I was like most kids growing up, it’s what you want to do as a footballer – pull on that shirt and represent your country. And to be able to say that I’ve done it at three World Cups is incredible. Jill [Scott] always says: you never know which match is going to be your last. And it’s so true – as much as you might have made the squad for years and years, it can still be taken away from you very quickly. So it’s a very proud moment to have my family’s name on the back of my shirt, walk out onto the pitch with some of my best friends – people that I’d class as family – and play the sport I love for the country I was born in. It’s the ultimate honour.
How do you think your upbringing in the North East prepared you for your career?
Really well actually! You just have to look at the national squads we’ve had – even this year, in the squad we’re taking to the World Cup, seven of the girls used to play for Sunderland: me, Jill [Scott], Steph [Houghton], Demi [Stokes], Beth [Mead], Lucy [Bronze], and Lucy [Staniforth]. I think the North East had a hot-bed for talent. We all played for small village teams, sometimes even against each other, then it culminated in the Centre For Excellence at Sunderland – where we all were coached very well by the passionate guys who played the game that we loved. So I think our upbringings geared us all up to be determined – we’ve managed to stick around for a long time anyway! Then again, I think that about any female footballer – I don’t think any of us have had an easy path. But I’m lucky to be able to say that I’ve done it with the same people I started out with; me and Jill were both 13 when we were at the Sunderland Centre For Excellence together, and we’re 31 and 32 now, so it’s been amazing to be able to share that journey.
Unfortunately we don’t have that North East hub anymore – there’s no academy up there, obviously the WSL team at Sunderland got relegated, so it’s sad to see. I just hope the FA can look into those stats and make sure that those pathways aren’t dissolved just because of money. I think there’s more to look at.
How have you seen women’s football change since you first started playing?
It’s unbelievable. We used to go to games on the bus, play in kit that was handed down from the men’s teams, and the pitches were usually Sunday league standard at best – you were lucky if you even got on one. I remember one time we had to pick up dog poo because they’d let dogs on before the game! But we were still proud to go out and represent Sunderland and do what we could with the very little that we had.

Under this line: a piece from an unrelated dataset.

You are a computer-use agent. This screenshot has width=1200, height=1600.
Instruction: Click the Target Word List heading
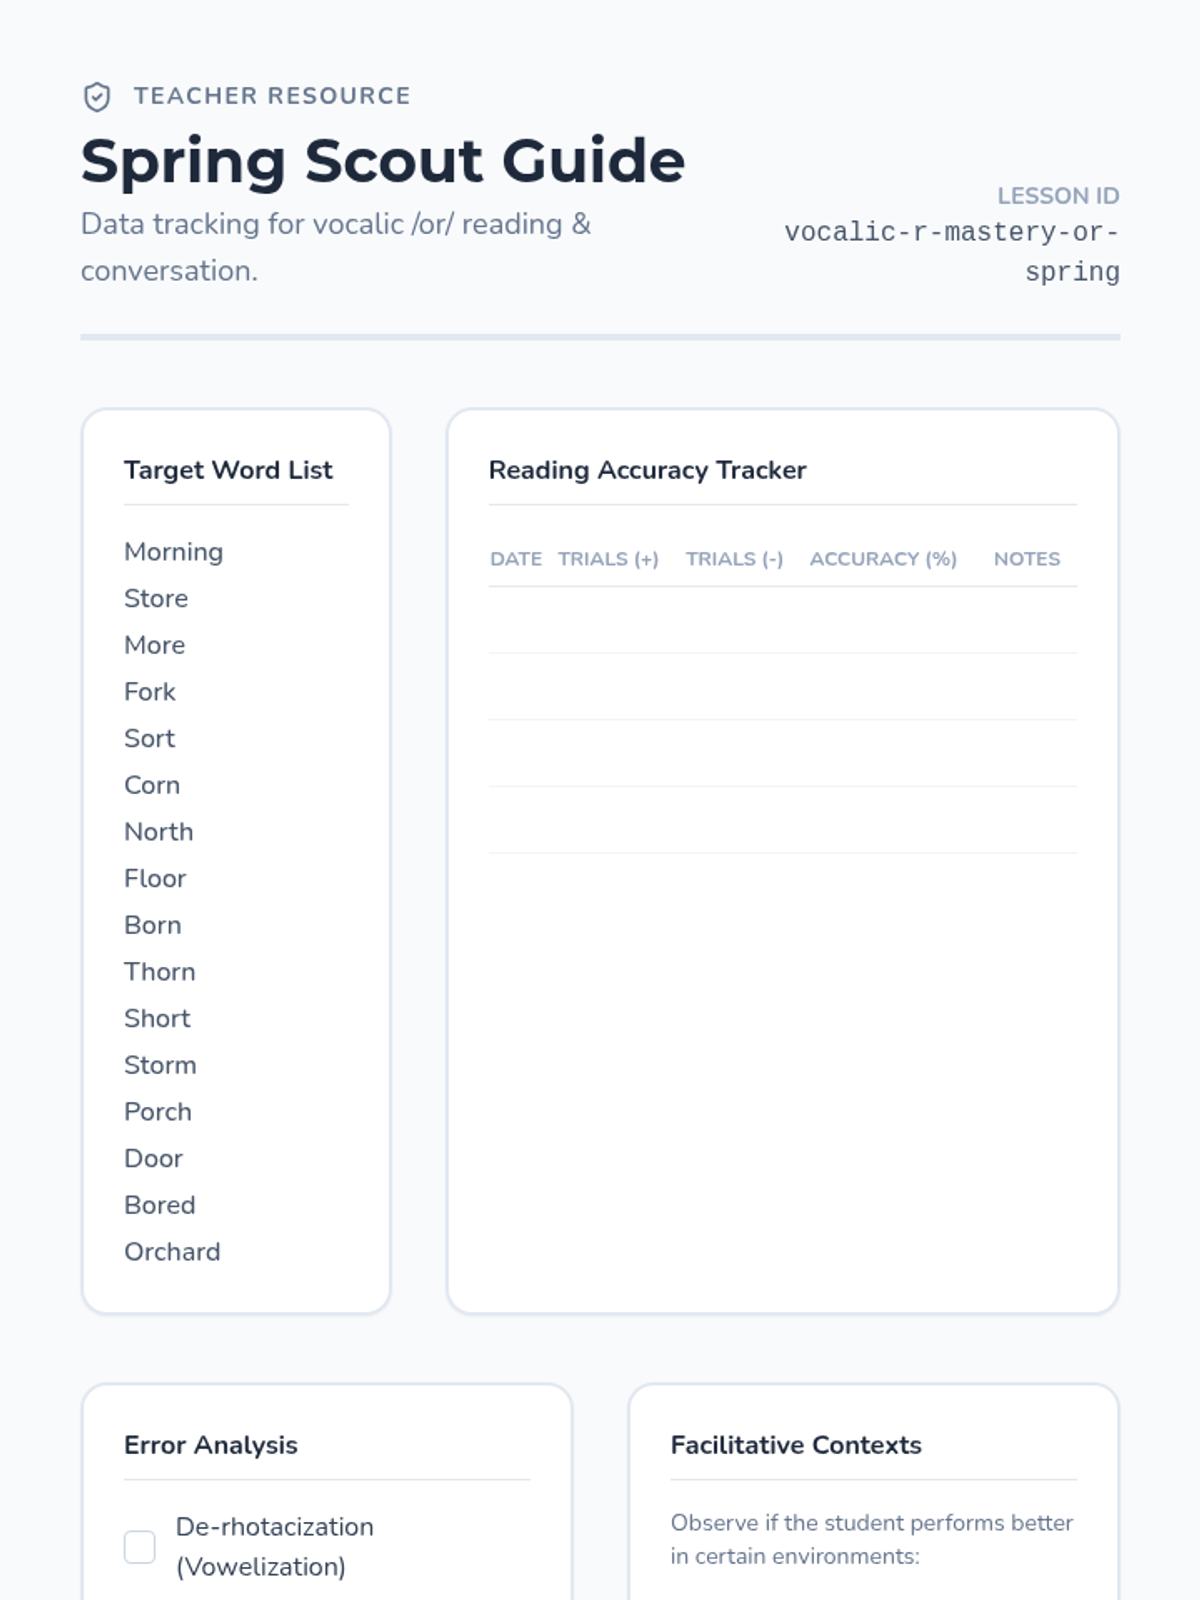pyautogui.click(x=228, y=470)
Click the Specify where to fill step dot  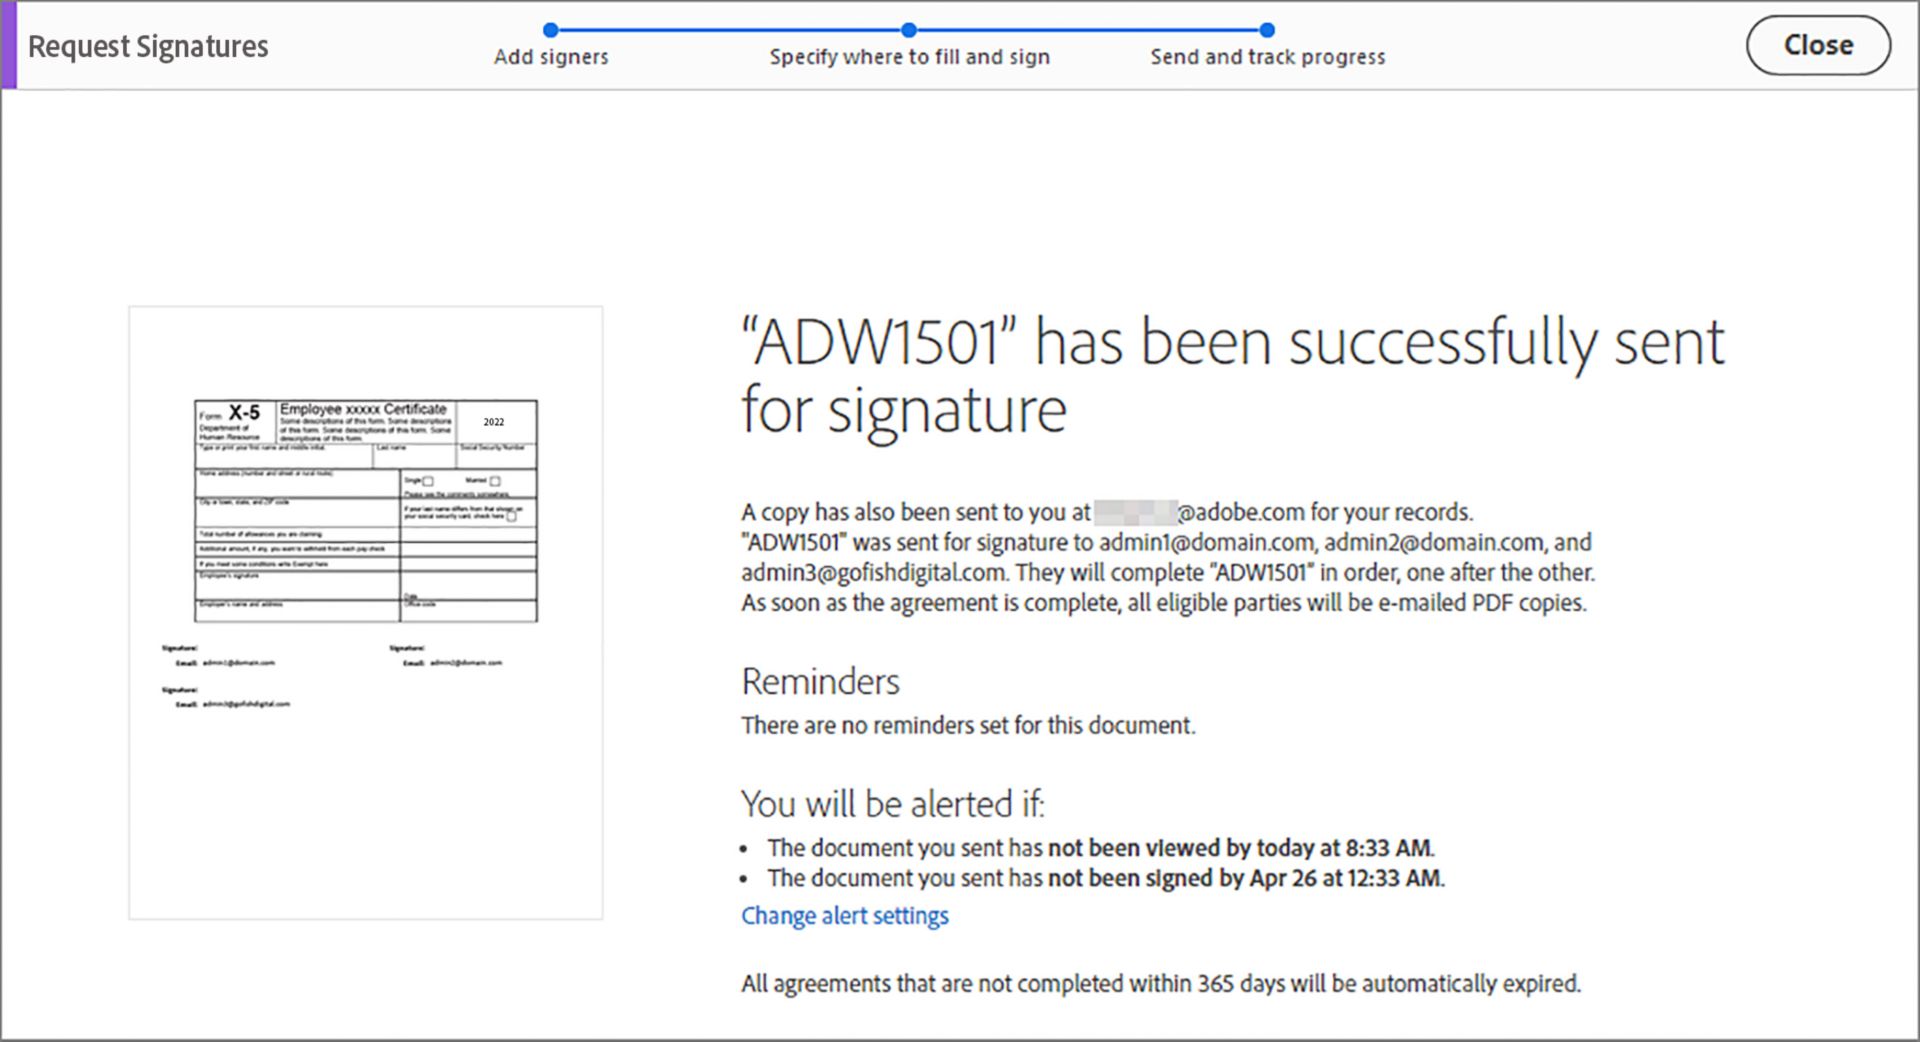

So it’s changed dramatically. The girls that are growing up now are very lucky to be playing in the environments that they do. It’s hard sometimes to not sound too old and be like: you’re lucky, you get free boots and we never got that in our day! But it’s nice and easy for them now because that’s the way it should be – they should be treated like professional footballers.
What advice would you give young girls and boys starting out in the game?
That it is a hard journey, and that it will get harder. Not that it was easy for us, but we came from a small pot of players that were willing to stick it out. I had a lot of friends that dropped out of football at about 16, 17, because their parents said to them: “look, you’re never going to make any money from football, go and get an education”. And some of them were better than me! But they felt like they had to make that choice. I hope young girls and boys won’t have to make that choice again, because there is a clear pathway for them now and there is money to be made.
But more than anything, you have to love the game. You have to love it because you will never have a smooth ride in a footballing career. You’ll come across injuries, you’ll have managers that don’t like you, you’ll have teams that you find difficult to be in, but if you love the game enough and have that passion, you’ll find your way through it.